Excerpts from a dataset:
◇ ◇ ◇ ◇ ◇

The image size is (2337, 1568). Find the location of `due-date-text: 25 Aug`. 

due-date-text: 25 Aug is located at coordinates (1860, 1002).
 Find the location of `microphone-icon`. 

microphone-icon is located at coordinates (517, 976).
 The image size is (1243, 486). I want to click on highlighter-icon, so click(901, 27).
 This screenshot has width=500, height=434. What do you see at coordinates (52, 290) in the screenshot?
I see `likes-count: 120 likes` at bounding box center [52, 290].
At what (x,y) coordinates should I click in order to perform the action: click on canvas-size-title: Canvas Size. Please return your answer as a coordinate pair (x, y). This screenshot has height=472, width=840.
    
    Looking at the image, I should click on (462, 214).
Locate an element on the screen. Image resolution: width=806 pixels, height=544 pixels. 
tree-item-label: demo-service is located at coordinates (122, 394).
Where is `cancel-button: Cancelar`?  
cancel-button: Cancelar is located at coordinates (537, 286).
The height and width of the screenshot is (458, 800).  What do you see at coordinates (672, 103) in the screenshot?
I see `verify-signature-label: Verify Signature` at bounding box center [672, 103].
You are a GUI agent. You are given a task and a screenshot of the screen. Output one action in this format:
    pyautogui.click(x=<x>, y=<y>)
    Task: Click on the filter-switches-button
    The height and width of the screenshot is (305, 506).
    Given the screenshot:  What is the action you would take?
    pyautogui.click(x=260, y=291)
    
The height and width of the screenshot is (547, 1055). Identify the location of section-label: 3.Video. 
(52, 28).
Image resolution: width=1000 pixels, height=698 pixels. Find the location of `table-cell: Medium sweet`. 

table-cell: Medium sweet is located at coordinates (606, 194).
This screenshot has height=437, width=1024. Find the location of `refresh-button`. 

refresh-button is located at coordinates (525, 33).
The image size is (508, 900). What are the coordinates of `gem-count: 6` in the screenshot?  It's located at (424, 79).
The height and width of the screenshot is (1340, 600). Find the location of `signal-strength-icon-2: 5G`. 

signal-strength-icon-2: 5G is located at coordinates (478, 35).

◇ ◇ ◇ ◇ ◇

**TASK OBJECTIVE**
Transcribe the stretch of the listing above from its first line through the line containing "table-cell: Medium sweet is", including both ends.

**WRITTEN ANSWER**
The image size is (2337, 1568). Find the location of `due-date-text: 25 Aug`. 

due-date-text: 25 Aug is located at coordinates (1860, 1002).
 Find the location of `microphone-icon`. 

microphone-icon is located at coordinates (517, 976).
 The image size is (1243, 486). I want to click on highlighter-icon, so click(901, 27).
 This screenshot has width=500, height=434. What do you see at coordinates (52, 290) in the screenshot?
I see `likes-count: 120 likes` at bounding box center [52, 290].
At what (x,y) coordinates should I click in order to perform the action: click on canvas-size-title: Canvas Size. Please return your answer as a coordinate pair (x, y). This screenshot has height=472, width=840.
    
    Looking at the image, I should click on (462, 214).
Locate an element on the screen. Image resolution: width=806 pixels, height=544 pixels. 
tree-item-label: demo-service is located at coordinates (122, 394).
Where is `cancel-button: Cancelar`?  
cancel-button: Cancelar is located at coordinates (537, 286).
The height and width of the screenshot is (458, 800).  What do you see at coordinates (672, 103) in the screenshot?
I see `verify-signature-label: Verify Signature` at bounding box center [672, 103].
You are a GUI agent. You are given a task and a screenshot of the screen. Output one action in this format:
    pyautogui.click(x=<x>, y=<y>)
    Task: Click on the filter-switches-button
    The height and width of the screenshot is (305, 506).
    Given the screenshot:  What is the action you would take?
    pyautogui.click(x=260, y=291)
    
The height and width of the screenshot is (547, 1055). Identify the location of section-label: 3.Video. 
(52, 28).
Image resolution: width=1000 pixels, height=698 pixels. Find the location of `table-cell: Medium sweet`. 

table-cell: Medium sweet is located at coordinates (606, 194).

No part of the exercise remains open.